**Aim:** Shift every coordinate in the answers by adding 111 to each number, and rewrite the data from the line with "Where should I" to the line with "[x=1405, y=801]", both included, with the requests kept in. Leave the pictures out.

>> begin Extracted entries

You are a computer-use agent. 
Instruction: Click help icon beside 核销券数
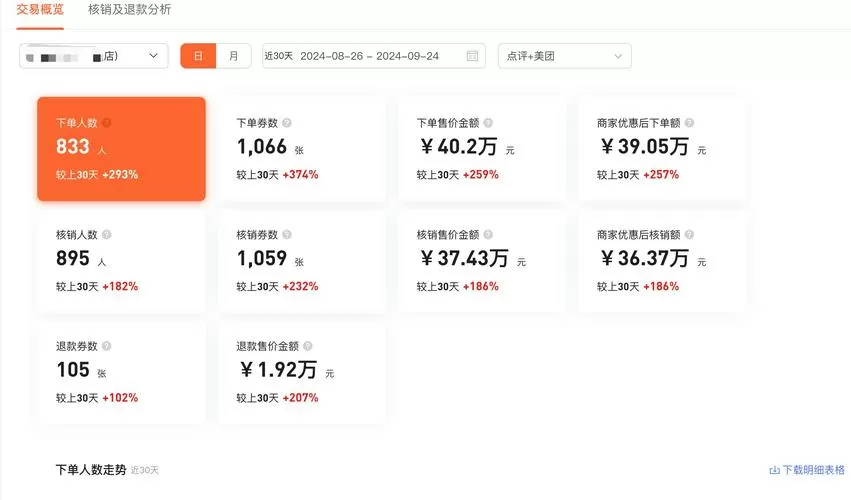[287, 235]
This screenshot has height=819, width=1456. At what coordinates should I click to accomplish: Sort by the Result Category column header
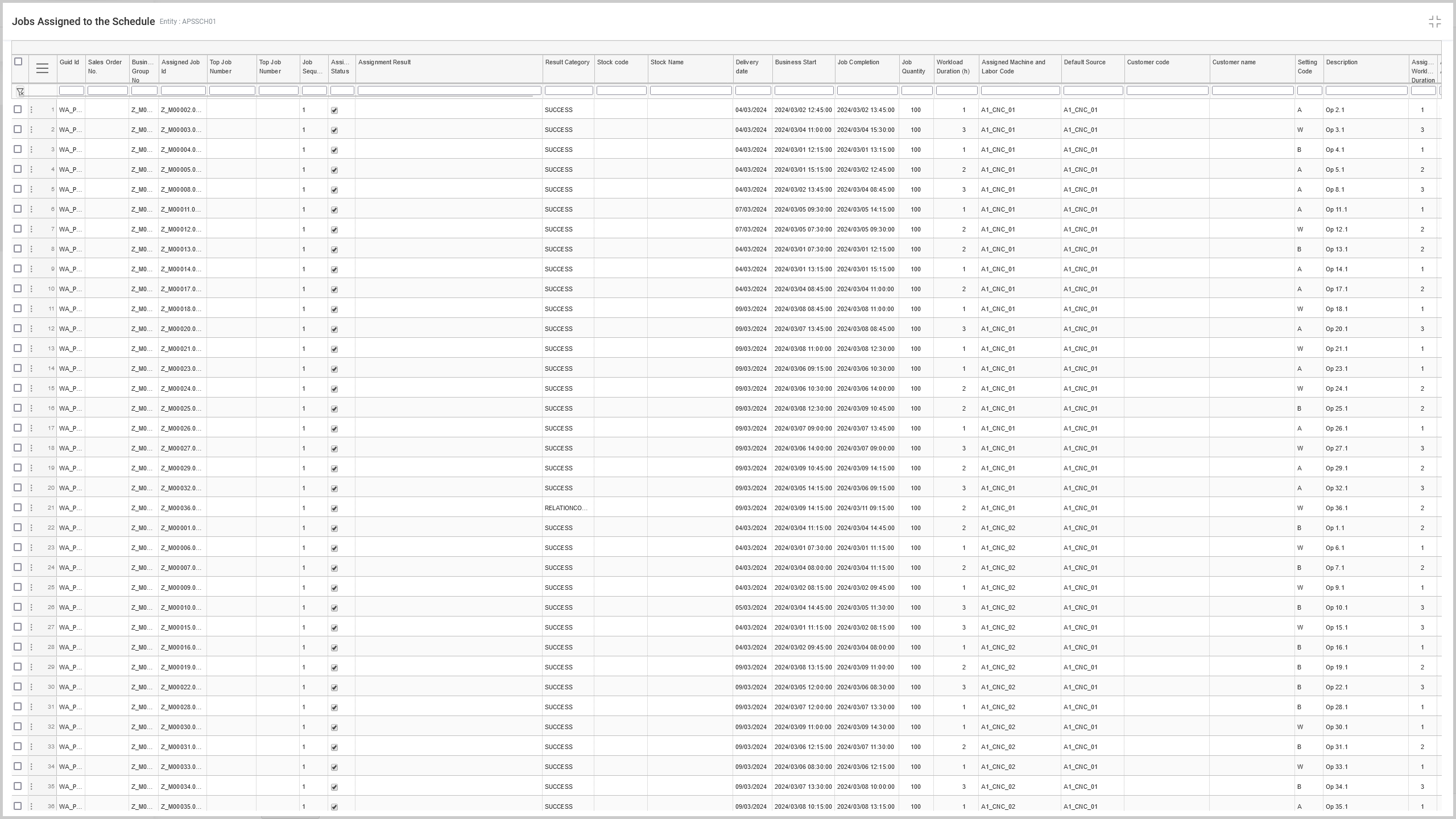[x=567, y=63]
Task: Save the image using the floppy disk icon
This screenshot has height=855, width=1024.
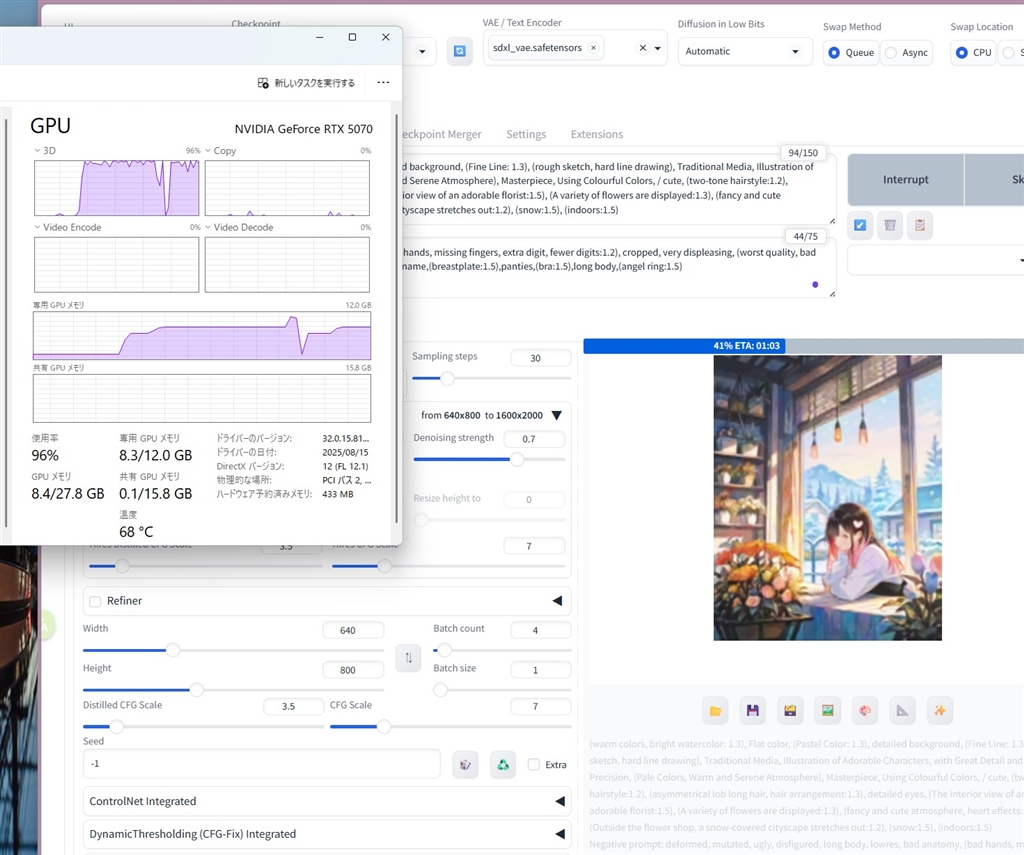Action: pyautogui.click(x=753, y=711)
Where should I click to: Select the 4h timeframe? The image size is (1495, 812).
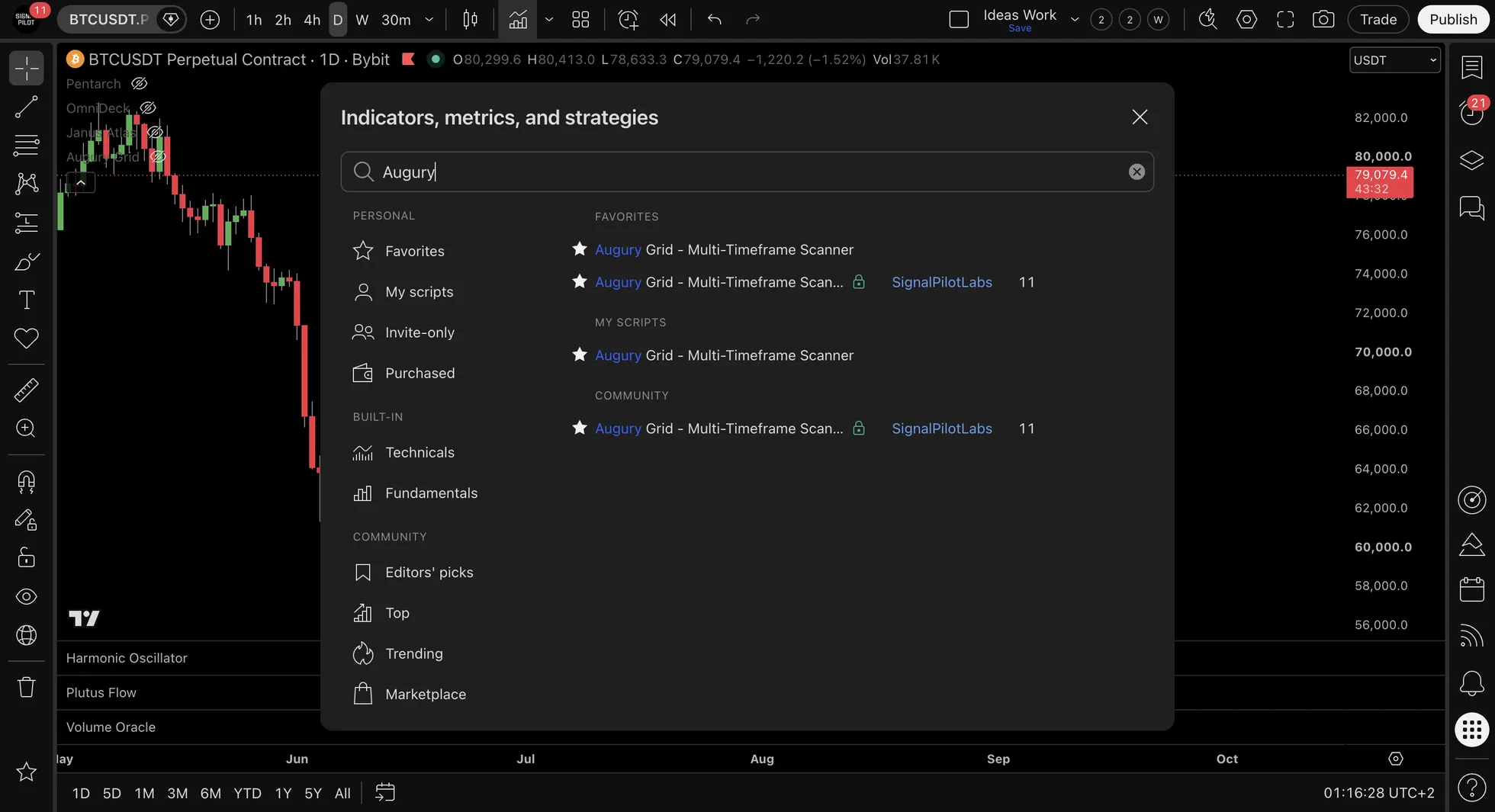pos(312,19)
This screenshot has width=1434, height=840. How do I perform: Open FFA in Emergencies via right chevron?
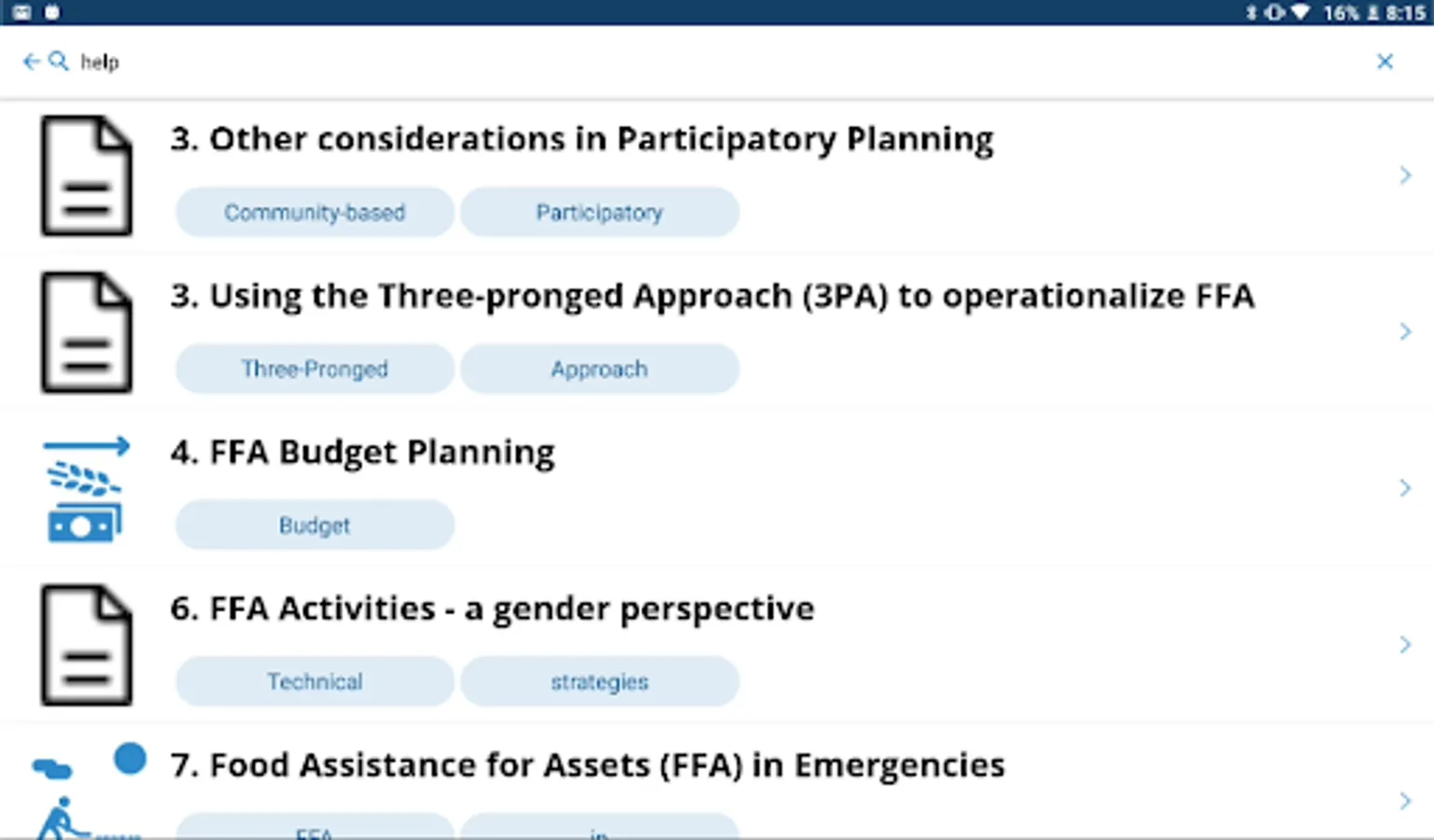[x=1405, y=801]
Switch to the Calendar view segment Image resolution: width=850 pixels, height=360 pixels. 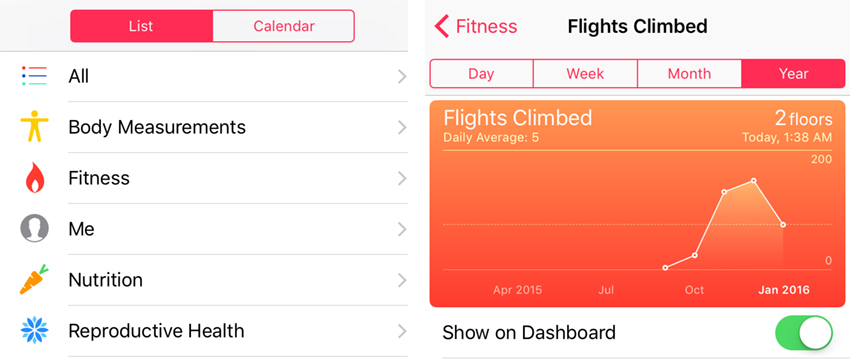pyautogui.click(x=284, y=26)
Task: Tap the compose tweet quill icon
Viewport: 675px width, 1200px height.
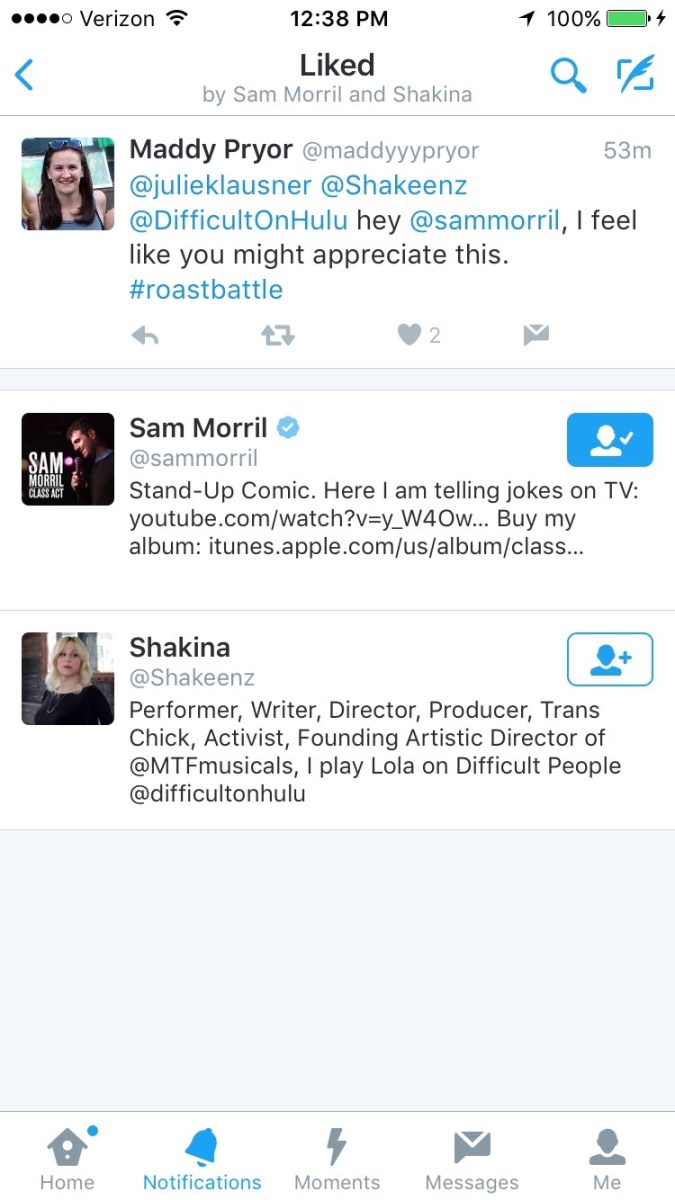Action: [635, 75]
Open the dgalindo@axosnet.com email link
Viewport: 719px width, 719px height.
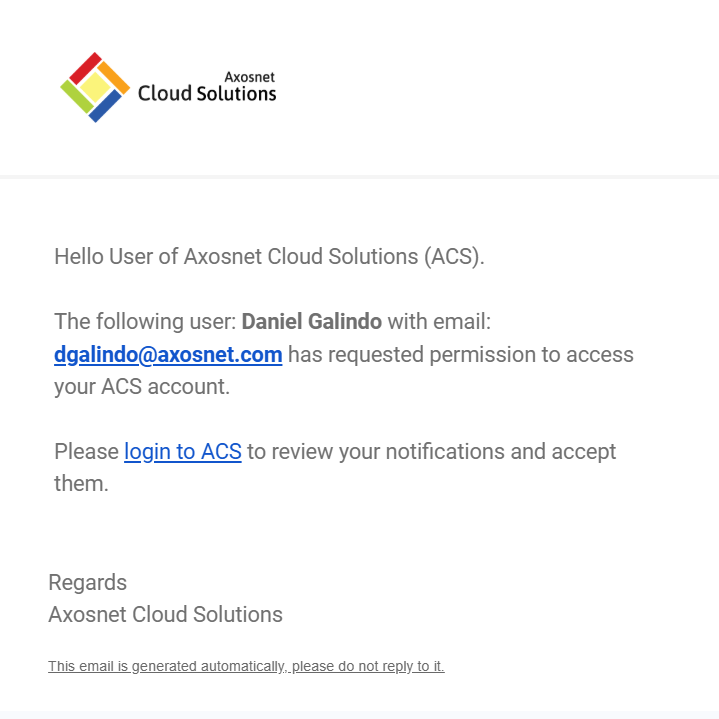pyautogui.click(x=168, y=354)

>> end Extracted entries

**Result of this task:**
Where should I click to: Select the 4h timeframe? The image size is (1495, 812).
pos(423,130)
This screenshot has width=1434, height=840. How do I perform: Open FFA in Emergencies via right chevron?
[x=1516, y=912]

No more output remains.